# Prayers needed for Rachel McCoy



## FishingFrank (Oct 30, 2006)

Hello all you prayer warriors, please pray for Rachel McCoy, she the daughter of one my employees. I am not sure how long she has been in the hospital but I found out when I got home last night. Her parents are at the hospital and giving blood for her needs, I'm not sure exactly what the problems are but we need prayers.

Thanks,

FishingFrank
(Pat Corder)


----------



## activescrape (Jan 8, 2006)

I will pray for Rachel.


----------



## Mrs Backlasher (Dec 19, 2004)

Heavenly Father,

Please hold out your hand of compassion to Rachel McCoy. Touch her and heal her, Lord God. We don't know the specific need, but you do. Wrap her in your Holy Spirit, defend and protect her.

Raise her up to walk in health and beauty, and in the fear of the Lord.

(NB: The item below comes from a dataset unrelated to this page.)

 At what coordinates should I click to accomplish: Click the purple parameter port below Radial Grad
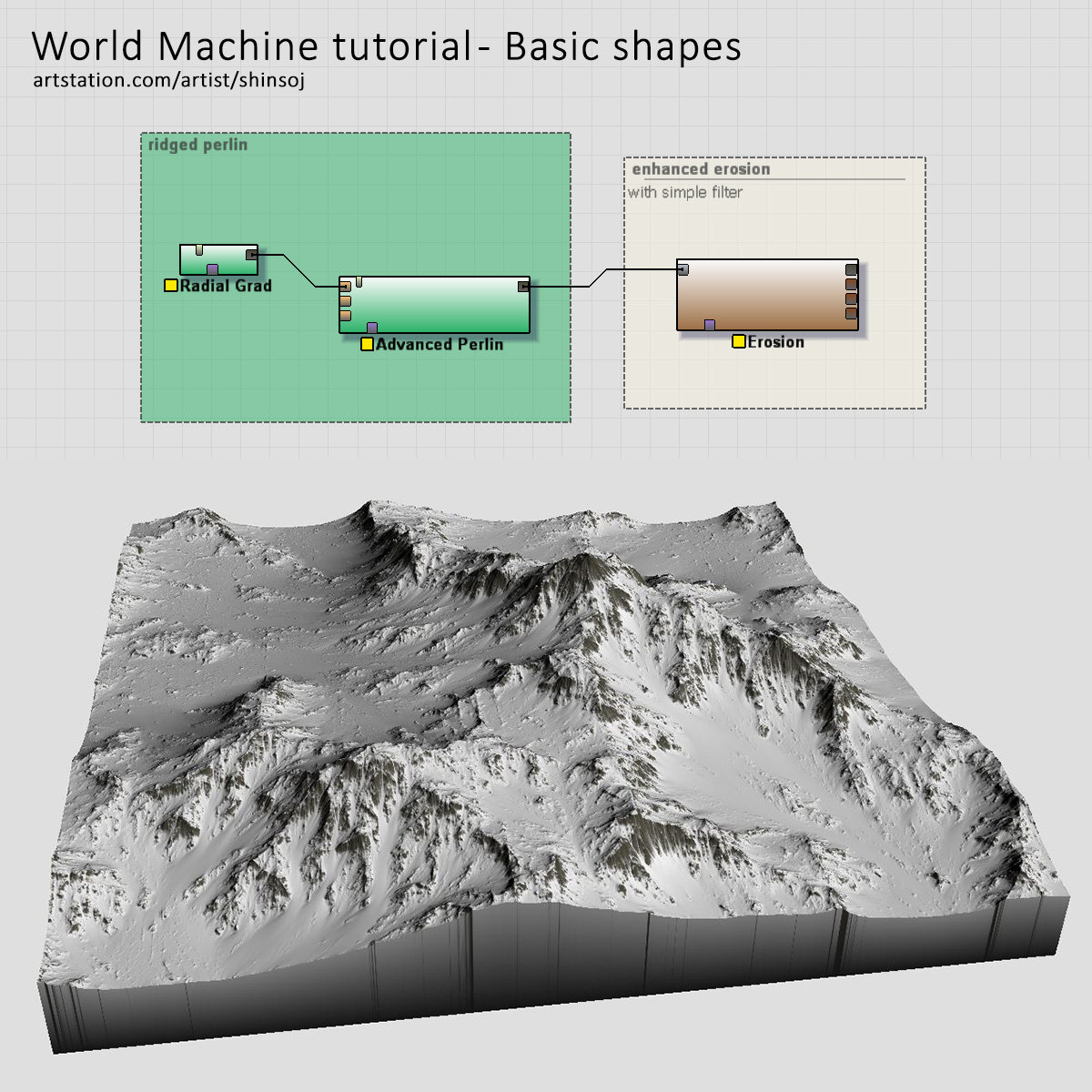click(x=212, y=268)
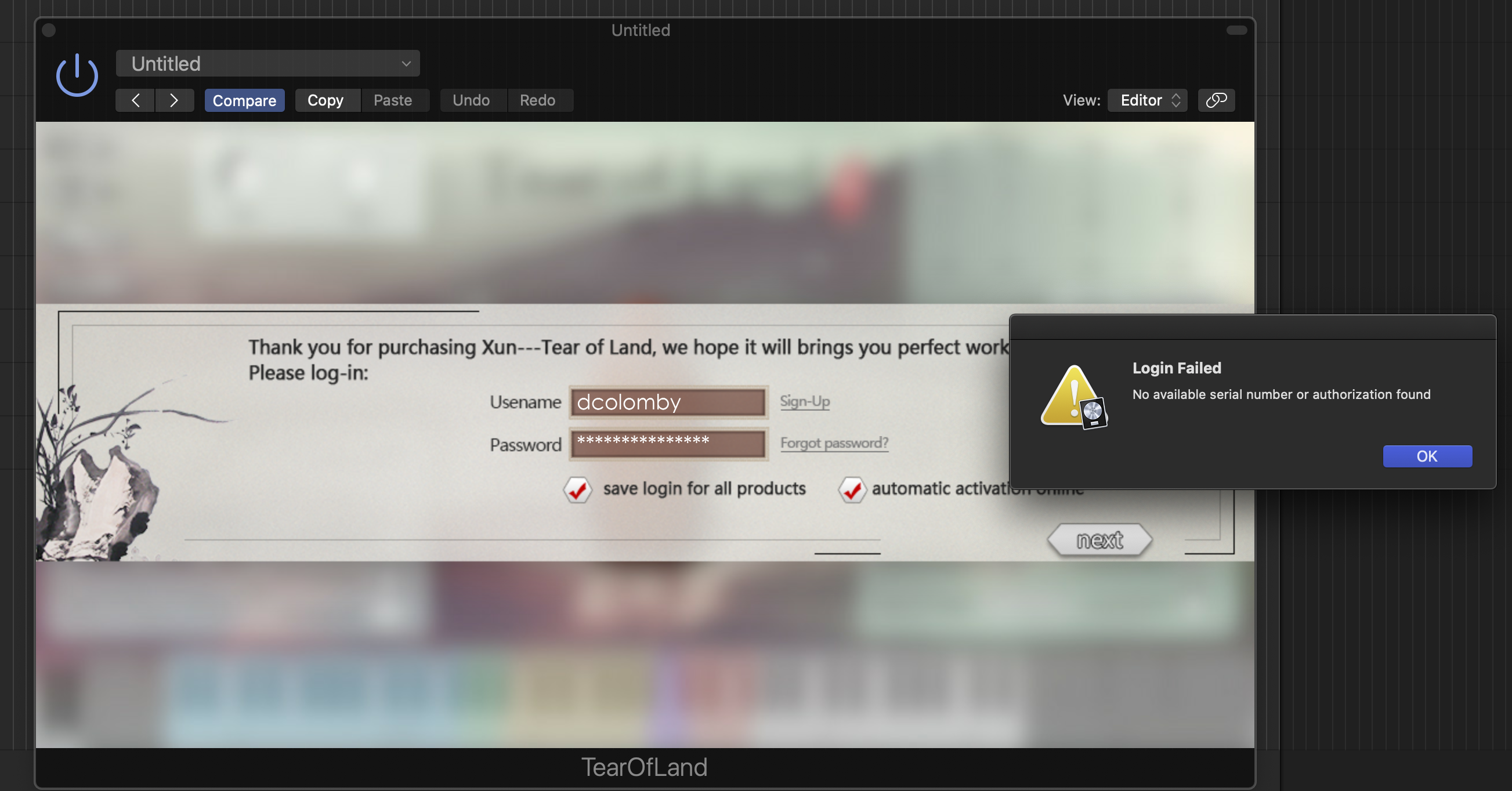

Be with her family and friends in a special way. Give them your peace. Remind them that you are a good God, and that you have Rachel's good in mind. Raise up others to pray on Rachel's behalf, so that our prayers would be as a sweet savor to you and would touch your heart.

I praise you, oh God, that you prompt our prayers, your Spirit prays with us and for us when we don't have the words, and you answer our prayers before we ask! How awesome is your love for us, and your mercy is new every morning!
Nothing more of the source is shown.